I don’t invest in any companies in the tech industry, especially Microsoft, for ethical reasons: it is unethical to invest in a company when you earn a living writing about that company and might be influenced to bias your writing to manipulate that company’s stock price. It’s probably illegal, too, or should be. But it’s definitely unethical.

I don’t invest in any companies generally because we (my wife and I) are financially conservative and feel that doing so is a fool’s errand. Statistically, few people benefit from doing this and those that do are either lucky or were able to manipulate the stock price (insider trading or see above).

Or just generally how do you do your investing?

I think of what we do as investing in index funds, but since my wife handles our finances, I asked her for clarity (my brain is a set-it-and-forget-it kind of thing: I trust her, she does a great job at this kind of thing, I forget the details).

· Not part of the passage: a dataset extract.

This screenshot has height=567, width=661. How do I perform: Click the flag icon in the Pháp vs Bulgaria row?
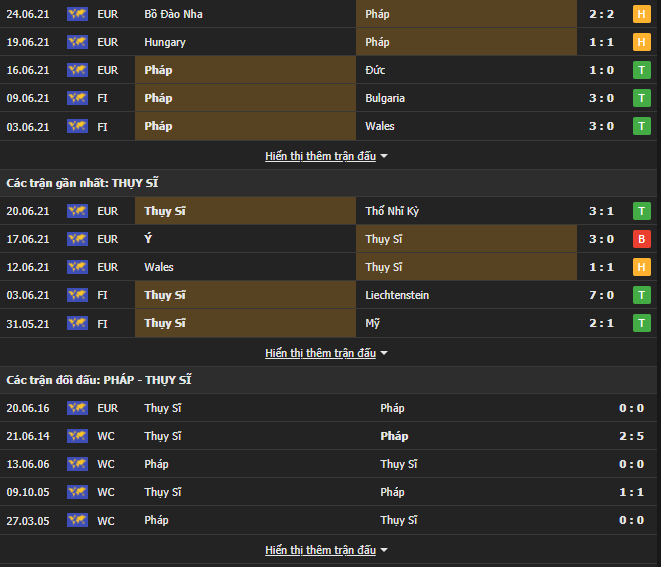(77, 98)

And what we actually do---it’s all coming back to me---is invest in target date retirement funds, a mix of index funds and bonds based on a retirement date. That is, the further you are from retirement, the more aggressive the investment will be (more stocks, fewer bonds) and the closer to retirement you are, the more conservative you will be (more bonds, fewer stocks).

I have probably discussed this notion that, barring some horrible tragedy, I will never retire per se. I expect to write for my entire life, and at most, I could see myself perhaps writing less over time. And given this, and my wife’s correction of my notion of our retirement plans, I was curious what the date was in this target date retirement fund. She told me it was 2035, because we need a date, and that's when I will be 69 years old, but that this was arbitrary because we set that to keep the mix shifted towards the aggressive (more stocks than bonds) for now.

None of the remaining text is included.